Kalau berhasil di tes final nanti, aku akan memiliki
kesempatan bagus masuk ke dalam sepuluh besar dan berpeluang besar menjadi
anggota. Menjadi seorang Dauntless. Membayangkannya membuatku hampir sakit
kepala karena rasa lega.
“Kalian bisa melewati setiap rintangan dengan salah satu
dari dua cara. Entah itu kalian bisa tetap tenang sehingga saat simulasi nanti
detak jantung kalian normal dan wajar. Atau, kalian menemukan cara untuk
mengatasi ketakutan kalian, yang akan mendorong simulasinya bergerak. Salah
satu cara menghadapi rasa takut tenggelam adalah dengan berenang lebih dalam,
misalnya begitu.” Four mengangkat bahu. “Jadi, kusarankan kalian menggunakan
waktu minggu depan untuk memikirkan ketakutan kalian dan mengembangkan strategi
untuk menghadapinya.”
“Itu kedengarannya tidak adil,” ujar Peter. “Bagaimana jika
satu orang cuma memiliki tujuh rasa takut, sedangkan yang lainnya punya dua
puluh? Itu kan bukan salah mereka.”
Four menatapnya beberapa detik, lalu tertawa. “Apa kau
benar-benar ingin berbicara apa yang adil denganku?”

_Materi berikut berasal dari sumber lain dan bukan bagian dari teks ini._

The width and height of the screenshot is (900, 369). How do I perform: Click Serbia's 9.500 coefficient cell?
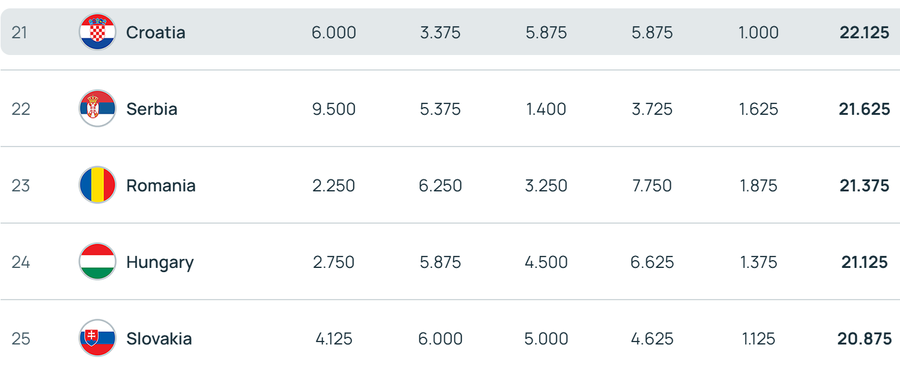(x=333, y=109)
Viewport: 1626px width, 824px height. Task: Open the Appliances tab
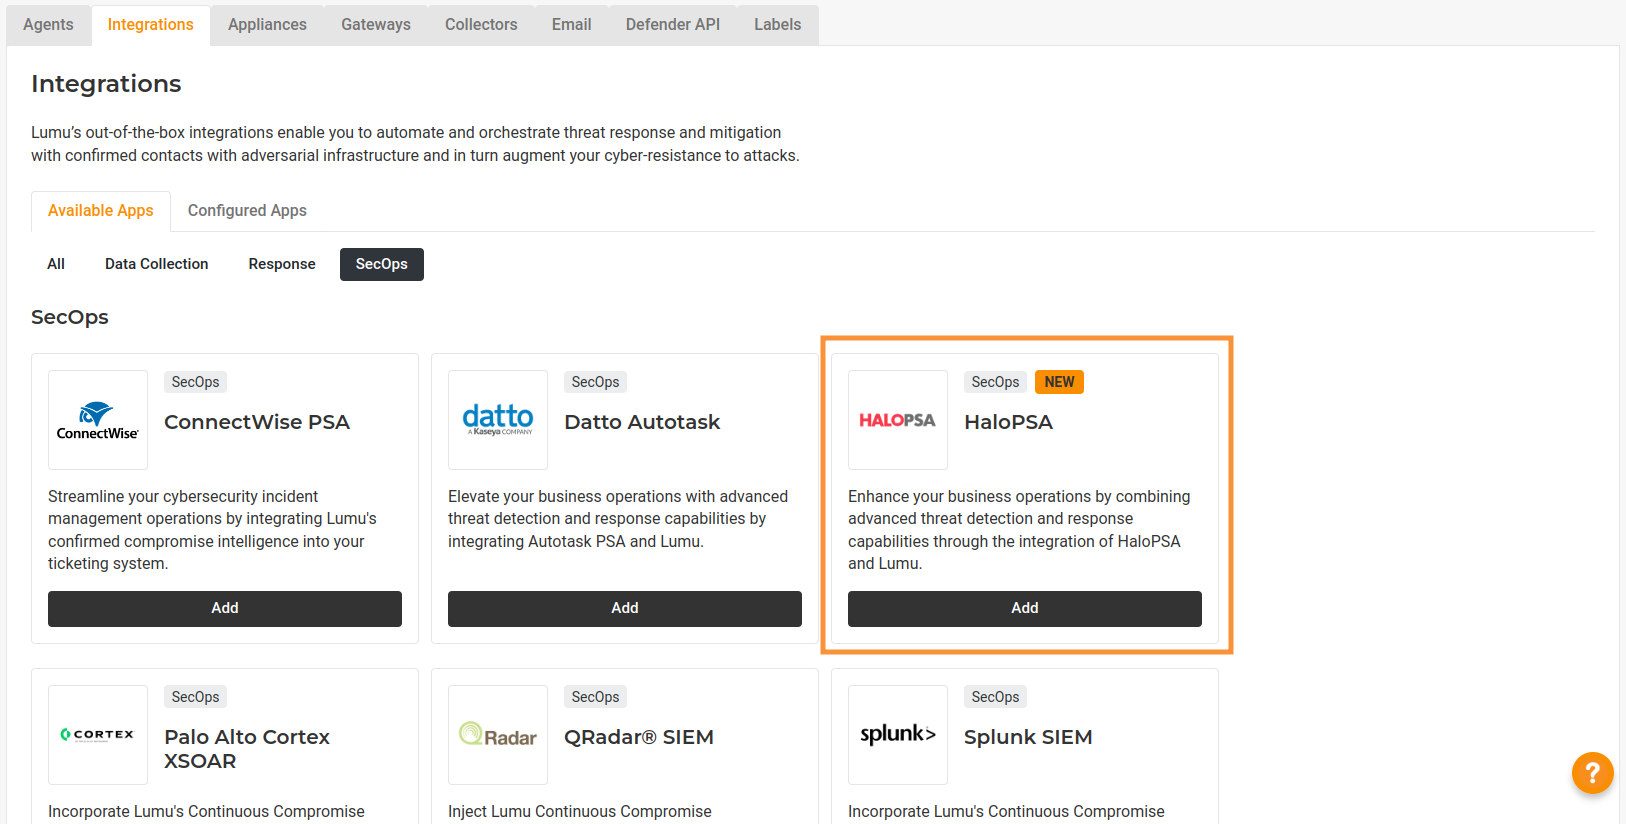tap(267, 25)
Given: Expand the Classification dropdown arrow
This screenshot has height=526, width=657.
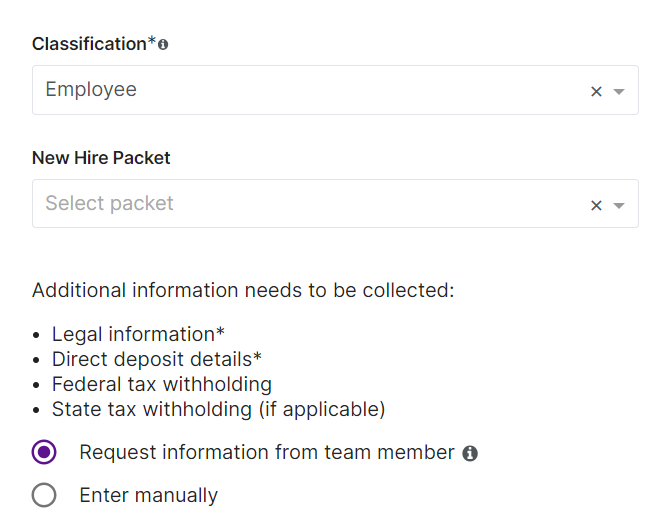Looking at the screenshot, I should [x=619, y=91].
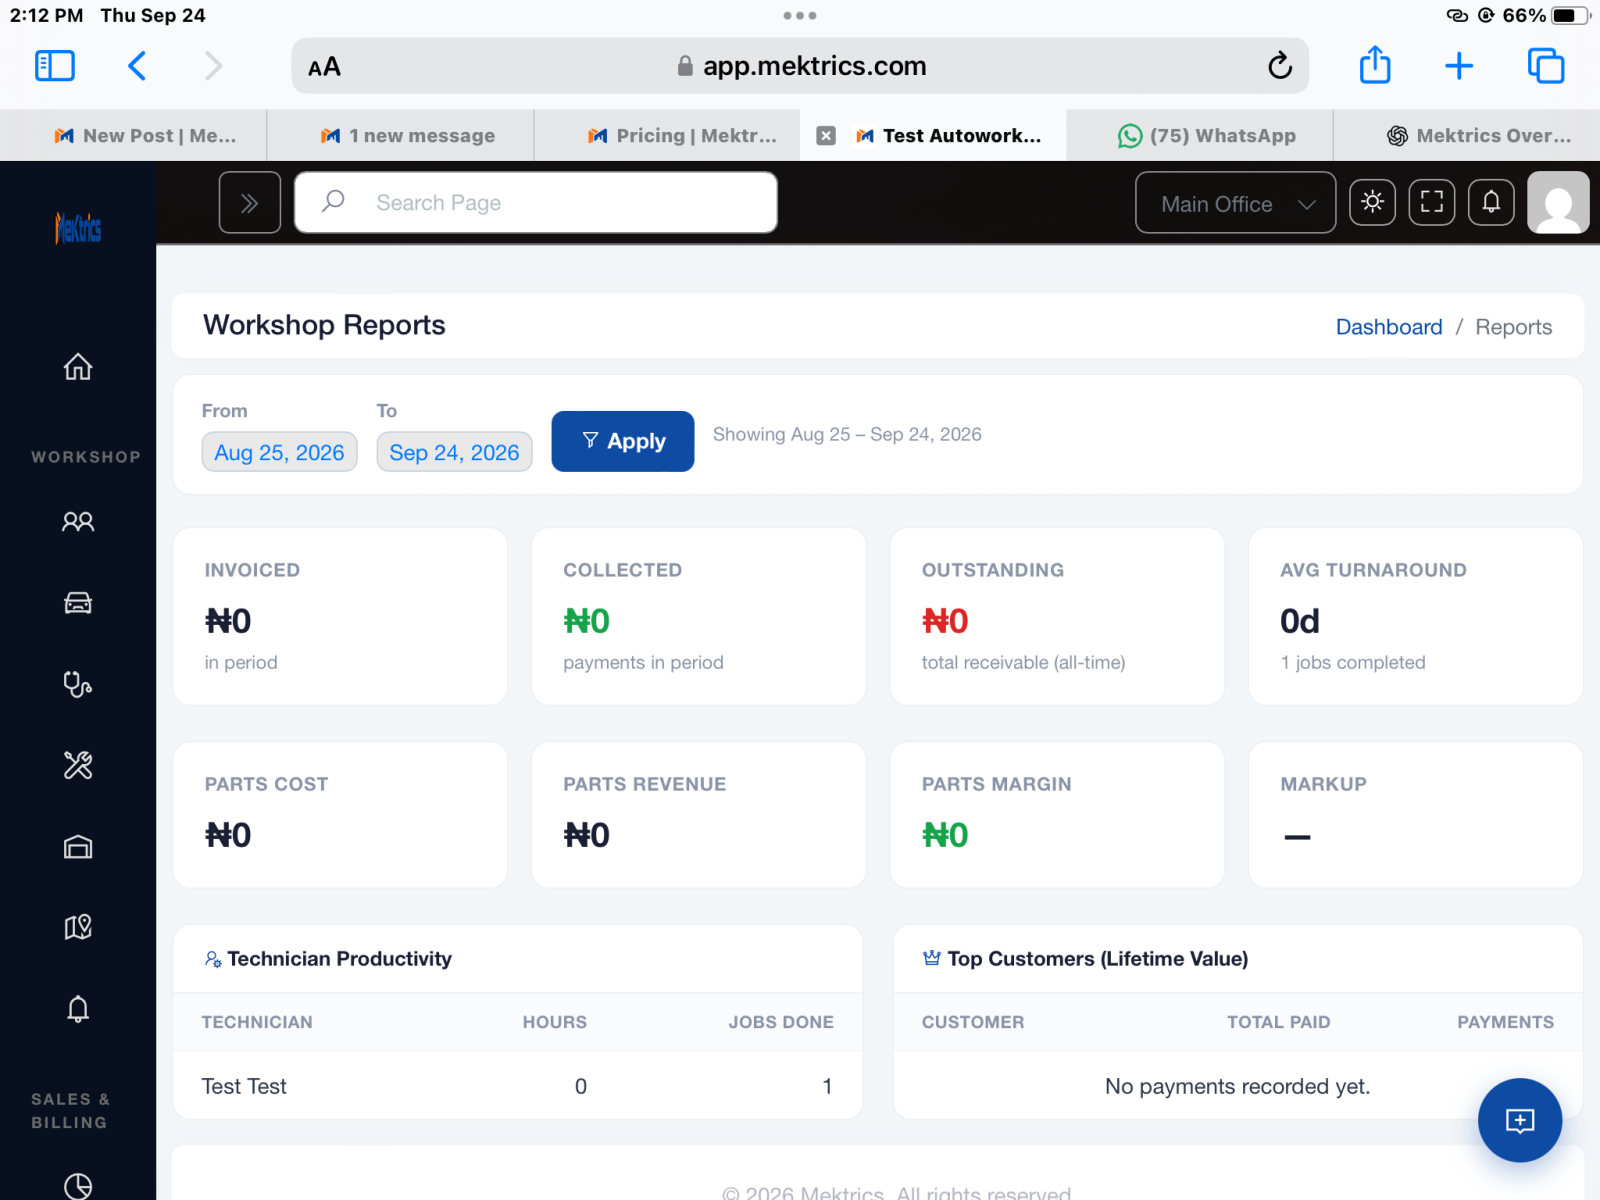Open the customers people icon in sidebar
The width and height of the screenshot is (1600, 1200).
(78, 521)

Kerumunan peserta inisiasi memberi jalan saat Four melangkah
mendekati Peter dengan tangan terlipat dan berujar dalam suara mematikan, “Aku
mengerti kenapa kau khawatir, Peter. Kejadian semalam benar-benar membuktikan
kalau kau memang pengecut yang menyedihkan.”
Peter balik menatapnya tanpa ekspresi.
“Jadi, sekarang kita semua tahu,” ujar Four pelan, “kalau
kau takut pada seorang gadis kecil kurus dari Abnegation.” Senyum tersungging
di bibirnya.
Will merangkulku. Bahu Christina berguncang menahan tawa.
Dan, ada bagian di dalam diriku yang ikut tersenyum juga.
***
Saat kami kembali ke asrama siang itu, Al ada di sana.
Will berdiri di belakangku dan memegangi bahuku—memegangiku
dengan ringan, seakan mengingatkanku kalau ia di sana. Christina bergeser
mendekatiku.
Mata Al digelayuti kantung hitam dan wajahnya bengkak karena
banyak menangis. Ada rasa nyeri menusuk-nusuk perutku saat kulihat ia. Aku
bergeming. Aroma lemongrass dan sage, yang tadinya aroma yang menyenangkan,
berubah menjadi aroma kecut menusuk hidungku.
“Tris,” ujar Al memecah keheningan. “Boleh aku bicara
denganmu?”
“Kau bercanda?” Will meremas bahuku. “Kau tak boleh
mendekatinya lagi, selamanya.”
“Aku tak akan menyakitimu. Aku tak pernah berniat ...” Al
menutupi wajahnya dengan kedua tangan. “Aku cuma mau bilang aku minta maaf. Aku
benar-benar menyesal aku tidak ... aku tidak tahu apa yang salah denganku, aku
... tolong maafkan aku, kumohon ...”
Ia mengulurkan tangan seakan mau menyentuh bahu atau
tanganku. Wajahnya sembap penuh air mata.
Di lubuk hatiku, ada sosok yang pemaaf dan memberi ampun.
Ada bagian diriku yang berupa seorang gadis yang mencoba mengerti apa yang
sedang orang lain alami, yang menerima kenyataan bahwa orang bisa berbuat
jahat, dan rasa putus asa telah membawa mereka memasuki ruang terkelam yang
belum pernah mereka bayangkan. Aku bersumpah bagian diri itu masih ada. Dan,
bagian di itu akan ikut terluka saat melihat pemuda penuh penyesalan yang
sekarang berdiri di hadapanku.
Tapi, jika aku mendapati sosok seperti itu, aku takkan
mengenalinya.
“Jauhi kau,” kataku pelan. Tubuhku terasa kaku dan dingin.
Aku bukannya marah. Bukan juga terluka. Aku tak merasakan apa-apa. Dengan suara
rendah aku berkata, “Jangan pernah dekati aku lagi.”
Kami saling menatap. Matanya hitam dan kosong. Aku tak
merasakan apa-apa.
“Kalau kau nekat, aku bersampah akan membunuhmu,” ujarku.